[Stored data]
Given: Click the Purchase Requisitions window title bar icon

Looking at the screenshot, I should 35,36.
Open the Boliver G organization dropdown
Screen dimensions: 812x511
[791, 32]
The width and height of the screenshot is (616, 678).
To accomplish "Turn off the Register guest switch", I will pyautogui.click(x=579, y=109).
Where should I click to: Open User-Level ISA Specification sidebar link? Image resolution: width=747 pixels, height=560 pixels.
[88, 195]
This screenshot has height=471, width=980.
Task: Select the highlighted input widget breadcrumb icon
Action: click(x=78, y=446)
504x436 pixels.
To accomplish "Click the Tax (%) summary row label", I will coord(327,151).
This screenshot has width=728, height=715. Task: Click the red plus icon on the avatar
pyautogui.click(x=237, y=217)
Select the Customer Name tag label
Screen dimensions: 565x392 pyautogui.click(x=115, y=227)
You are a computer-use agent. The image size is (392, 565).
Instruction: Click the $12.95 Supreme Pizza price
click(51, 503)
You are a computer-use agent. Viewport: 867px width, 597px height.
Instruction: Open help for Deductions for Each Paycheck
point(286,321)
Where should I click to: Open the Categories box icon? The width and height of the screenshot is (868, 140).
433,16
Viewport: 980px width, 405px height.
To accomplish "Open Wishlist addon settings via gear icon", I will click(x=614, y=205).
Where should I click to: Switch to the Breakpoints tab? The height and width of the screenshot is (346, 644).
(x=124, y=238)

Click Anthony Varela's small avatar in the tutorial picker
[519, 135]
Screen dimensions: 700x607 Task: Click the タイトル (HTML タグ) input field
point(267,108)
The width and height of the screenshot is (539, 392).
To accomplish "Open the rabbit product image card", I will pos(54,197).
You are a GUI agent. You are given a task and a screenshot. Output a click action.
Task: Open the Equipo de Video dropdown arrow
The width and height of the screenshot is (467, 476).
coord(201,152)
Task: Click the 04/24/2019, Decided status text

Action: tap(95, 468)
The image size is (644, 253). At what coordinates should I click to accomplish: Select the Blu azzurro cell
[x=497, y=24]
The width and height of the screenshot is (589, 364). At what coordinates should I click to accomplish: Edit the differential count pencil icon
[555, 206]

#### Task directions:
Print every line of the records above without a single difference.

#### Response:
Given: Click the Purchase Requisitions window title bar icon

Looking at the screenshot, I should 35,36.
Open the Boliver G organization dropdown
Screen dimensions: 812x511
[791, 32]
The width and height of the screenshot is (616, 678).
To accomplish "Turn off the Register guest switch", I will pyautogui.click(x=579, y=109).
Where should I click to: Open User-Level ISA Specification sidebar link? Image resolution: width=747 pixels, height=560 pixels.
[88, 195]
This screenshot has height=471, width=980.
Task: Select the highlighted input widget breadcrumb icon
Action: click(x=78, y=446)
504x436 pixels.
To accomplish "Click the Tax (%) summary row label", I will coord(327,151).
This screenshot has width=728, height=715. Task: Click the red plus icon on the avatar
pyautogui.click(x=237, y=217)
Select the Customer Name tag label
Screen dimensions: 565x392 pyautogui.click(x=115, y=227)
You are a computer-use agent. The image size is (392, 565).
Instruction: Click the $12.95 Supreme Pizza price
click(51, 503)
You are a computer-use agent. Viewport: 867px width, 597px height.
Instruction: Open help for Deductions for Each Paycheck
point(286,321)
Where should I click to: Open the Categories box icon? The width and height of the screenshot is (868, 140).
433,16
Viewport: 980px width, 405px height.
To accomplish "Open Wishlist addon settings via gear icon", I will click(x=614, y=205).
Where should I click to: Switch to the Breakpoints tab? The height and width of the screenshot is (346, 644).
(x=124, y=238)

Click Anthony Varela's small avatar in the tutorial picker
[519, 135]
Screen dimensions: 700x607 Task: Click the タイトル (HTML タグ) input field
point(267,108)
The width and height of the screenshot is (539, 392).
To accomplish "Open the rabbit product image card", I will pos(54,197).
You are a GUI agent. You are given a task and a screenshot. Output a click action.
Task: Open the Equipo de Video dropdown arrow
The width and height of the screenshot is (467, 476).
coord(201,152)
Task: Click the 04/24/2019, Decided status text

Action: tap(95, 468)
The image size is (644, 253). At what coordinates should I click to accomplish: Select the Blu azzurro cell
[x=497, y=24]
The width and height of the screenshot is (589, 364). At what coordinates should I click to accomplish: Edit the differential count pencil icon
[555, 206]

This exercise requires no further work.